» DATA TO EXAMINE
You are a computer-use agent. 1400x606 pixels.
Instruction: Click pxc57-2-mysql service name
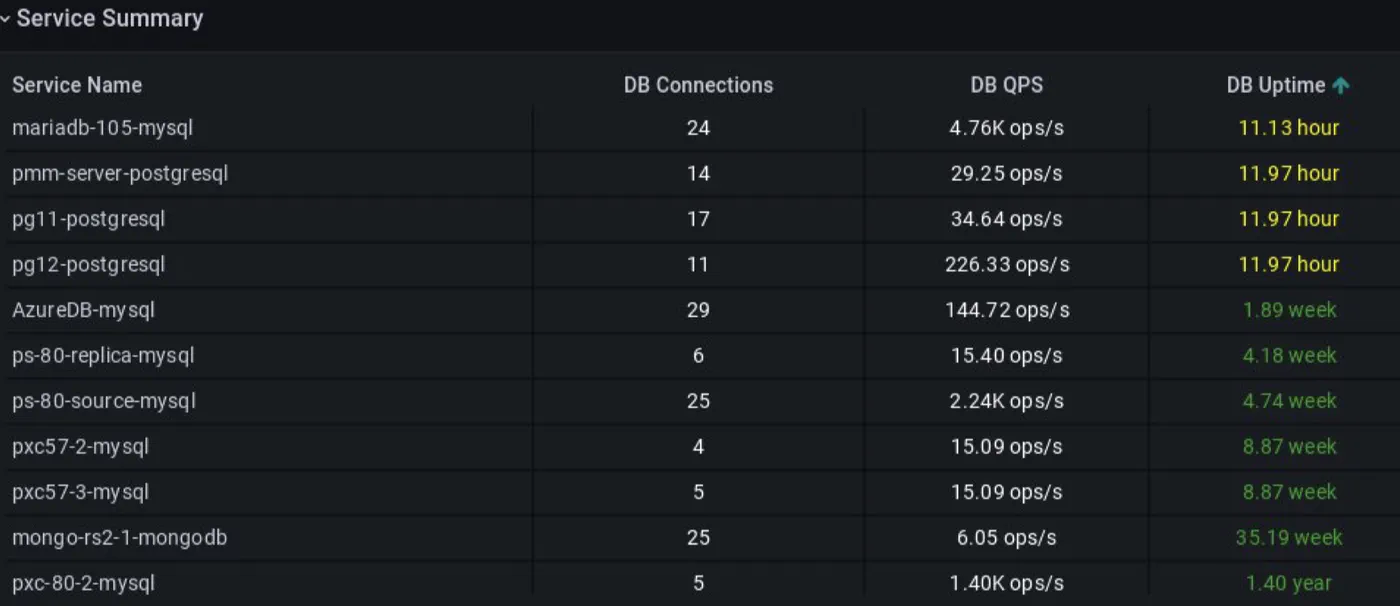pyautogui.click(x=80, y=447)
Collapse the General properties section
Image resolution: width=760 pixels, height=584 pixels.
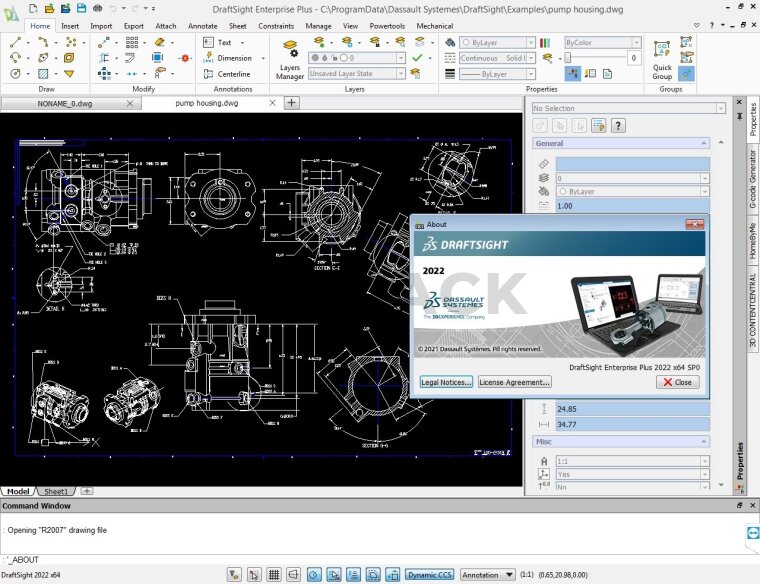[x=704, y=143]
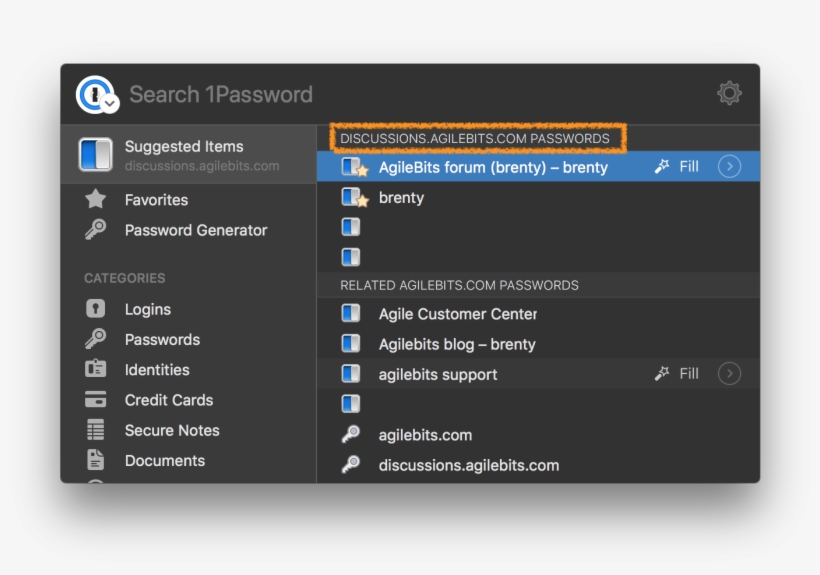
Task: Click the Identities card icon
Action: tap(96, 370)
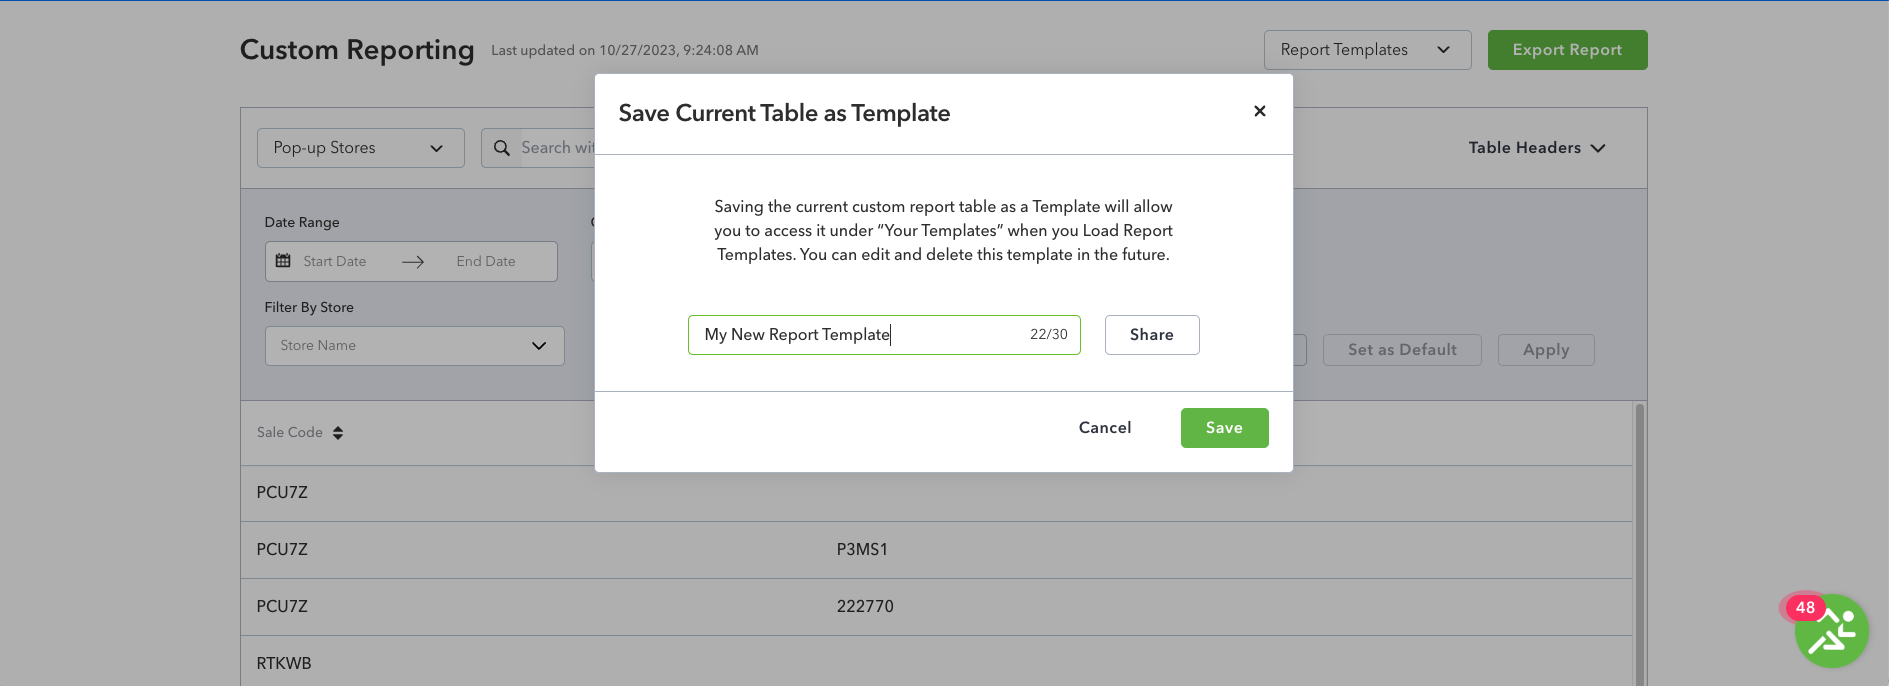Cancel saving the template

pyautogui.click(x=1105, y=428)
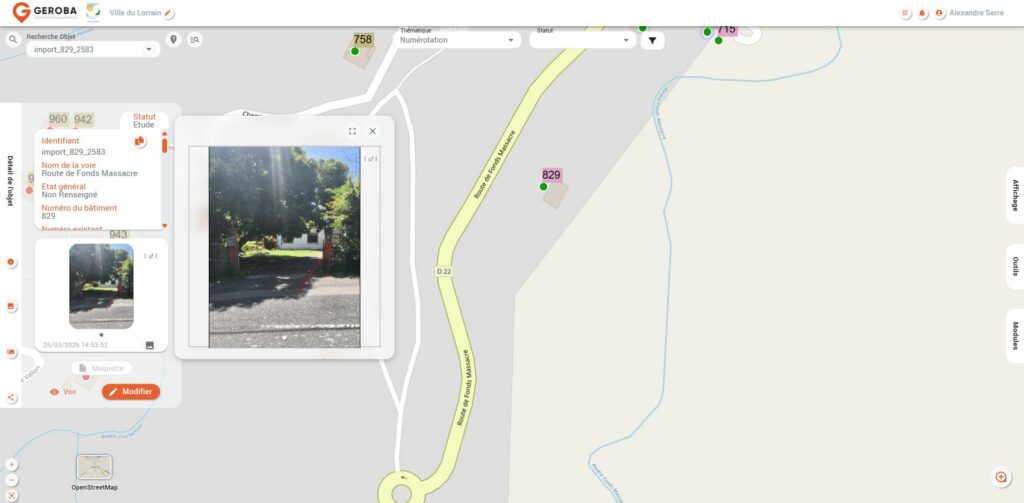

» WORK TO COMPLETE
What you return must match the records exactly, apart from the images, which are omitted.

» REPLY
You are a computer-use agent. 1400x606 pixels.
Instruction: Click pxc57-2-mysql service name
pyautogui.click(x=80, y=447)
Collapse the General properties section
Image resolution: width=760 pixels, height=584 pixels.
[x=704, y=143]
Task: Click the Identities card icon
Action: tap(96, 370)
Cancel saving the template

pyautogui.click(x=1105, y=428)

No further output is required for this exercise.